■ **Task requirements**: Change "campfires" to "waterfalls" in the audio match cut text between "Next, we collect" and "rhythm, timbre, etc.", inclusive, and write out that stretch.

■ **Text section**:
★ ★ ★
As the audio match cut problem is unexplored, we developed evaluation sets based on subsets of publicly available datasets, Audioset [20] and Movieclips111Movieclips is collected from the Movieclips YouTube Channel, to evaluate audio match cut generation methods. Audioset contains user-generated videos from YouTube and Movieclips contains high-quality movie snippets. For each dataset, we split each video into 1-second non-overlapping image-audio pairs where the image is the middle frame of the respective second of video, resulting in over 2M Audioset and 800k Movieclips samples. We selected to perform retrieval over 1-second pairs to balance between granularity and search complexity.

Next, we collect a query set of samples of a variety of natural sounds and sound effects, including sounds like engines revving, impulsive sounds like a hammer striking, doorbells, campfires, and other unique sounds seen in videos and movies. For each query, we label a set of match candidates based on two criteria that constitute a positive audio match: i) the pair must sound plausible if the audio is swapped between the query and match images. ii) the pair must sound perceptually similar in terms of pitch, rhythm, timbre, etc.

As labeling random pairs across all samples results in an unfeasible search space (over 4 trillion pairs), we use existing audio representations to help generate candidate audio matches. We hypothesize that since the main characteristic of audio match cuts is that the audio of both scenes are perceptually-similar, widely-available audio representations may be used as they often are trained with the goal of similar audio samples having high similarity. We use two simple representations, the MFCC and Mel-Spectrogram, and two deep representations, the audio encoders from CLAP [21] and ImageBind [22]. For MFCC and Mel-Spectrogram, we use a window of 2048 samples and hop length of 1024 samples. We flatten both representations along the time steps and use the resulting feature vectors for retrieval. For CLAP [21] and ImageBind [22], we use their respective spectrogram generation parameters and use the resulting audio encoder feature vectors for retrieval. We use the MIPS operation described in Section 2.1 to create the audio match cut candidates for labeling. All audio used in this work is sampled at 48kHz.
★ ★ ★
■ **Dataset content**:
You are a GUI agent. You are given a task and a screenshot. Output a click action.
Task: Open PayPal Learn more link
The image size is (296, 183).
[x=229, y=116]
★ ★ ★
■ **Task answer**:
Next, we collect a query set of samples of a variety of natural sounds and sound effects, including sounds like engines revving, impulsive sounds like a hammer striking, doorbells, waterfalls, and other unique sounds seen in videos and movies. For each query, we label a set of match candidates based on two criteria that constitute a positive audio match: i) the pair must sound plausible if the audio is swapped between the query and match images. ii) the pair must sound perceptually similar in terms of pitch, rhythm, timbre, etc.